Mark Cuban says fan voting system for All-Stars is ‘broken,’ small number of total votes shows ‘nobody cares’


The fans vote in the starters for the NBA All-Stars each season, and this year especially, they seem to have mostly done the job well, and gotten things right.

But the relatively small number of votes that were registered doesn’t at all sit well with one of the league’s most outspoken owners.

Mark Cuban believes the system is broken, and that it’s time for a change. The fact that more people don’t bother to participate is his primary reason, and when looking at the voting totals in relation to the number of worldwide fans the league possesses, it’s hard to disagree.

From Tim MacMahon of ESPN Dallas:

Mavericks owner Mark Cuban believes the NBA should ditch fan voting for the All-Star Game, saying the apathetic response is “embarrassing” and proves the system is “absolutely, positively broken.” …

“In context of everything, that’s no votes,” Cuban said. “That’s such a small number considering all the different options you have to vote that it’s almost embarrassing. It’s just no one’s really looked at it that way. … I mean, think about it. Of all the people who go to games, all the people who watch games globally, to have [1.5] million means that system’s broken. Absolutely, positively broken.” …
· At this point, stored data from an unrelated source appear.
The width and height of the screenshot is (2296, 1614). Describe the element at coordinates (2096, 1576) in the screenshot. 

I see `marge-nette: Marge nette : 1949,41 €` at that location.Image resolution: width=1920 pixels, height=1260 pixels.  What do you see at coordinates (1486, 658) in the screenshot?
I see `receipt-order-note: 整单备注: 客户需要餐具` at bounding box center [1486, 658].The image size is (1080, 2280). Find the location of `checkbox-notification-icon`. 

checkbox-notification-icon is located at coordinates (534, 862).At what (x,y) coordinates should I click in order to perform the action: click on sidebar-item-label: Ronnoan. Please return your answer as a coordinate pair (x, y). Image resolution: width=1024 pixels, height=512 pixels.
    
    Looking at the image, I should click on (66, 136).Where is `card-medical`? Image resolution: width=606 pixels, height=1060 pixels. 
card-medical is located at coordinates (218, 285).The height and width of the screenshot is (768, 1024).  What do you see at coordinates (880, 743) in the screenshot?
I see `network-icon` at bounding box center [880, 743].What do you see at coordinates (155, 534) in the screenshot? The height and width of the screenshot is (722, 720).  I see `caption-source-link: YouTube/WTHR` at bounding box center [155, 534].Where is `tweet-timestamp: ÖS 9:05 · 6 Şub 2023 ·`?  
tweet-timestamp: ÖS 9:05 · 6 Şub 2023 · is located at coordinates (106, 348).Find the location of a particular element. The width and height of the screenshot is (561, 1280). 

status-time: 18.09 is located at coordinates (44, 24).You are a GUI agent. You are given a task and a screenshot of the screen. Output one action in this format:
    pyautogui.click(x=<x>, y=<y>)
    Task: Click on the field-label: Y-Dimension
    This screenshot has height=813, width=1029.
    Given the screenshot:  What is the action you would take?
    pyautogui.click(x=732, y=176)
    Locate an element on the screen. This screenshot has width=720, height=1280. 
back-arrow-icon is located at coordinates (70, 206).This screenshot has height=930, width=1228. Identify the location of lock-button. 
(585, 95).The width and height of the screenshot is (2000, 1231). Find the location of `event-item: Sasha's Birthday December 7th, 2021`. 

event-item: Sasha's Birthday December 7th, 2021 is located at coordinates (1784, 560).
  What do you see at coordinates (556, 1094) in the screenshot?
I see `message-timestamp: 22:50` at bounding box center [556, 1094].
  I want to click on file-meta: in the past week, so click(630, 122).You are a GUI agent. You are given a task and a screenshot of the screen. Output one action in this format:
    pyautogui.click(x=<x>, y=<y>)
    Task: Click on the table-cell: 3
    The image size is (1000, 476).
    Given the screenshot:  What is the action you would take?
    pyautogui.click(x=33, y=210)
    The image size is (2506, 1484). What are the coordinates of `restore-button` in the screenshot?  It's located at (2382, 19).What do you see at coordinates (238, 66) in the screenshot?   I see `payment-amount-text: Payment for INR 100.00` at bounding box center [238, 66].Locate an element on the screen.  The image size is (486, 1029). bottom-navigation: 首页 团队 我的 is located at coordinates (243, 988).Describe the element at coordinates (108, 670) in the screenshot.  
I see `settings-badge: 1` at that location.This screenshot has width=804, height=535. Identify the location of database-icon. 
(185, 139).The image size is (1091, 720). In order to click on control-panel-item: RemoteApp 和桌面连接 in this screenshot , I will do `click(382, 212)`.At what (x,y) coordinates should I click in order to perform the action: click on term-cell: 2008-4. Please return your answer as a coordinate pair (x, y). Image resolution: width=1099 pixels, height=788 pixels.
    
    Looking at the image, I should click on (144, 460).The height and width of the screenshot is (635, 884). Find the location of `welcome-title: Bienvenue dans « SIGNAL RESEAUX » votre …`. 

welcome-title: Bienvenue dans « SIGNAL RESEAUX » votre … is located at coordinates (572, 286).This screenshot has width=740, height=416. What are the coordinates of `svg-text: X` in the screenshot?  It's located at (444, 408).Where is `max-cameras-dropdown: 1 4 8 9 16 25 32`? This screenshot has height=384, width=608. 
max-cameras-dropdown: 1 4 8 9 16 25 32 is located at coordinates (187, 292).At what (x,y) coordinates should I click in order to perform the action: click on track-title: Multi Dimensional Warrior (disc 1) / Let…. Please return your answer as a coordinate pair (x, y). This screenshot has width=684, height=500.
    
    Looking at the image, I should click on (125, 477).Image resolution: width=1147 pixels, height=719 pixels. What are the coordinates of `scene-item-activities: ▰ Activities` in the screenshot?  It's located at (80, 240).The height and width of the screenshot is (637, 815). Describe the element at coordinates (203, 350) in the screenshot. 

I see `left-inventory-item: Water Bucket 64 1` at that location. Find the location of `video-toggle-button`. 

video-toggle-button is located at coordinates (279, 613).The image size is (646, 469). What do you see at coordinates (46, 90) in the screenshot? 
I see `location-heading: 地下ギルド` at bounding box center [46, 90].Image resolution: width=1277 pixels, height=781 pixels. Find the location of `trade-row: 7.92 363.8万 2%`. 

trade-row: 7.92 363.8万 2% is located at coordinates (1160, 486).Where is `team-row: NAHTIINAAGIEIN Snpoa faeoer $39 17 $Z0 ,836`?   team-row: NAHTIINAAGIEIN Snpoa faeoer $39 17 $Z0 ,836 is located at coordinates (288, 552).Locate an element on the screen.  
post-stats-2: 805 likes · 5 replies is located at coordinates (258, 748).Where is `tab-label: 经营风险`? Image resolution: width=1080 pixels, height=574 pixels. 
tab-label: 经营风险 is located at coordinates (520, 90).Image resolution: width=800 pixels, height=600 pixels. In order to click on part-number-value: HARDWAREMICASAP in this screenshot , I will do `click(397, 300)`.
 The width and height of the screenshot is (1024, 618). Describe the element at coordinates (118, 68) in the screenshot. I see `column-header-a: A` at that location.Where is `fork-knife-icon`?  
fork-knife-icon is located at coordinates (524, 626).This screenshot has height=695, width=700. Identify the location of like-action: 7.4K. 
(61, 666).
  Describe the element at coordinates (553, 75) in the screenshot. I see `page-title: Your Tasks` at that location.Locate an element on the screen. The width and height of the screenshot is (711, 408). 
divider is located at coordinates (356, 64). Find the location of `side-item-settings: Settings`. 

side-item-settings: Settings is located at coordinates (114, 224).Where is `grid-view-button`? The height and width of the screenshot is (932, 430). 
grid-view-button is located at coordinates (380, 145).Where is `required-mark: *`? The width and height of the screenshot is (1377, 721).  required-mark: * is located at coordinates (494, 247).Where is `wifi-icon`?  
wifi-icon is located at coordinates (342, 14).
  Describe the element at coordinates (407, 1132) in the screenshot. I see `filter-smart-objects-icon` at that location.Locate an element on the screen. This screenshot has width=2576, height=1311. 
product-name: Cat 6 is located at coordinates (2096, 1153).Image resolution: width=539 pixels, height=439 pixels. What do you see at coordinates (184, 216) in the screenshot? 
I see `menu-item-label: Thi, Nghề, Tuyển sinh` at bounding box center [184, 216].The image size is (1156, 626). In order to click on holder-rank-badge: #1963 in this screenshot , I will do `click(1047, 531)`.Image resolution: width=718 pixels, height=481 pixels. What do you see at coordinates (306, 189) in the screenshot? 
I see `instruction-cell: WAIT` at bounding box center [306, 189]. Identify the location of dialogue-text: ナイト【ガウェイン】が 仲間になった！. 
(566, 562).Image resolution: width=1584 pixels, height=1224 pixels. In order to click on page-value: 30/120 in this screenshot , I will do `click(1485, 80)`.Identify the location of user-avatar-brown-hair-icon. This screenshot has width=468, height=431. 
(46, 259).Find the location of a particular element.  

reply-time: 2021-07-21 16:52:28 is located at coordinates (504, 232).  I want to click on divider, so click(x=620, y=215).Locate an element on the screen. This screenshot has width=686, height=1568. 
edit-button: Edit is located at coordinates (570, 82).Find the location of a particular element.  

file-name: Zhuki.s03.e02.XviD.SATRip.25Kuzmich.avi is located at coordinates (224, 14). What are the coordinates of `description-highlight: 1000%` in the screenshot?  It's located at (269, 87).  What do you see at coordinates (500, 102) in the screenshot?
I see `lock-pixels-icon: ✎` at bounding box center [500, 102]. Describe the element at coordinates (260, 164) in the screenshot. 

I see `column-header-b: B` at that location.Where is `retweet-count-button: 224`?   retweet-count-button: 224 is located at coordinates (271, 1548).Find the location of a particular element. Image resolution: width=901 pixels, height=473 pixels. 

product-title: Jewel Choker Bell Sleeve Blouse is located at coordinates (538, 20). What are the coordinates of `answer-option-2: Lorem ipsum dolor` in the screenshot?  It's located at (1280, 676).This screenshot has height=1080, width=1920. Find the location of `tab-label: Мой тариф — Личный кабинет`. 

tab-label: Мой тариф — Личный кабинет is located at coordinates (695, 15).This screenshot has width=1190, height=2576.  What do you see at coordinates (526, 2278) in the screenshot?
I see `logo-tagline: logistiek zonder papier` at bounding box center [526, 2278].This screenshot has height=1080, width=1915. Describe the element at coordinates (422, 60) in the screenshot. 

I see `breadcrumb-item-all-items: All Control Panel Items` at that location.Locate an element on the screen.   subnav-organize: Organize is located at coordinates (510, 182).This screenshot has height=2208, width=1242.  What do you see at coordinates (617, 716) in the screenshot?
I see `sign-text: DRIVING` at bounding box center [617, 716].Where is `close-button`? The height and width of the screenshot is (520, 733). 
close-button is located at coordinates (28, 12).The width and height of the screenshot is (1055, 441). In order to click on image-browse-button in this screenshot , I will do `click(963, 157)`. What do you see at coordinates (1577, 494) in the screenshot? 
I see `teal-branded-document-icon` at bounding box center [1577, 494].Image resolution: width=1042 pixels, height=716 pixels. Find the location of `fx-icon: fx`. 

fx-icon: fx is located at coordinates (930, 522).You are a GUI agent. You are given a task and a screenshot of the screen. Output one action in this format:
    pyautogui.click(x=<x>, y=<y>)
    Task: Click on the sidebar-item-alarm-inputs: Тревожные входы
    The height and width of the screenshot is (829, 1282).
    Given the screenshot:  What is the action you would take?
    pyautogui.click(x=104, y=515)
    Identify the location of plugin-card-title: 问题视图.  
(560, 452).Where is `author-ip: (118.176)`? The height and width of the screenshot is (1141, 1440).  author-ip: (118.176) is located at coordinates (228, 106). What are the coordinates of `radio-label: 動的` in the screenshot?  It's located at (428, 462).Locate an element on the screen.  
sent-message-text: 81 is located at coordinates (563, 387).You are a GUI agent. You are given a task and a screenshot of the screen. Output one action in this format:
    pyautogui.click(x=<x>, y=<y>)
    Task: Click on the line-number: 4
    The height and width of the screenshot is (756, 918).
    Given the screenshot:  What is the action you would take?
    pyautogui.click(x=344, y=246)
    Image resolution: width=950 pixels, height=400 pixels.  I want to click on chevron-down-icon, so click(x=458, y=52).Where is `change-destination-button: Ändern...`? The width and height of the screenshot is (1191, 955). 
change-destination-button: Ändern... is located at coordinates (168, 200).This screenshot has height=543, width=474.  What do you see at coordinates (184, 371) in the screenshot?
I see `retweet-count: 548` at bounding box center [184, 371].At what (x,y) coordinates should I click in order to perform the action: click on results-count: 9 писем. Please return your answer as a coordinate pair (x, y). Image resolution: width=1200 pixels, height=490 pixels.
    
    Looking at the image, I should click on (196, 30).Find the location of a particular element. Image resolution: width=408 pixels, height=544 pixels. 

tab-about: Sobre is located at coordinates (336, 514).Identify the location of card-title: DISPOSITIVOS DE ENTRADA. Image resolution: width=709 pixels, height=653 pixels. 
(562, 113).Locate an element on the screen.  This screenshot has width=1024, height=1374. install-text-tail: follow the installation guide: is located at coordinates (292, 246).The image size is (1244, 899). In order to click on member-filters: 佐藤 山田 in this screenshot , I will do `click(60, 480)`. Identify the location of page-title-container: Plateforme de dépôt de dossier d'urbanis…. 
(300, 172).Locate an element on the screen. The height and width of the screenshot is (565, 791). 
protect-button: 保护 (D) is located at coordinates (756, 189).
That means basically .01 percent of NBA fans cared enough to vote, and that’s saying every fan voted just once. Probably, if you include global, that means .00001 percent of fans thought enough to vote. That just shows nobody cares.” …

“S—, nobody even tried to hack it,” Cuban said. “That’s how bored they are. So, yeah, I think it’s time to do away with it because we’re just not getting the response that matters. I don’t know how votes have trended in terms of numbers versus past years, but it’s obviously not something that fans really care about, given the numbers of votes. And if they don’t care about it, we shouldn’t do it. We should find a better way.”

In terms of the numbers, Cuban is right. The NBA has a global following, and the fact that the leading vote-getter (Stephen Curry) ended up with just over 1.5 million is an indicator that a certain level of apathy indeed exists.

But on the flip side, the fans who did vote largely got it right. One could argue that Kobe Bryant didn’t deserve the honor this season, but as a legacy selection, if that’s who those voting wanted to see play in the midseason exhibition, well, that’s exactly why the league has the fan voting system in place.

There’s one area that does need changing, and that’s contract incentives that pay for honors that rely upon votes from the fans. Kyrie Irving, for example, lost a bunch of money because he wasn’t voted in as an All-Star starter this season. That seems patently ridiculous, and it’s something that should change the next time those types of things are collectively bargained.

Overall, however, fans voting for who participates in a meaningless midseason exhibition is completely harmless.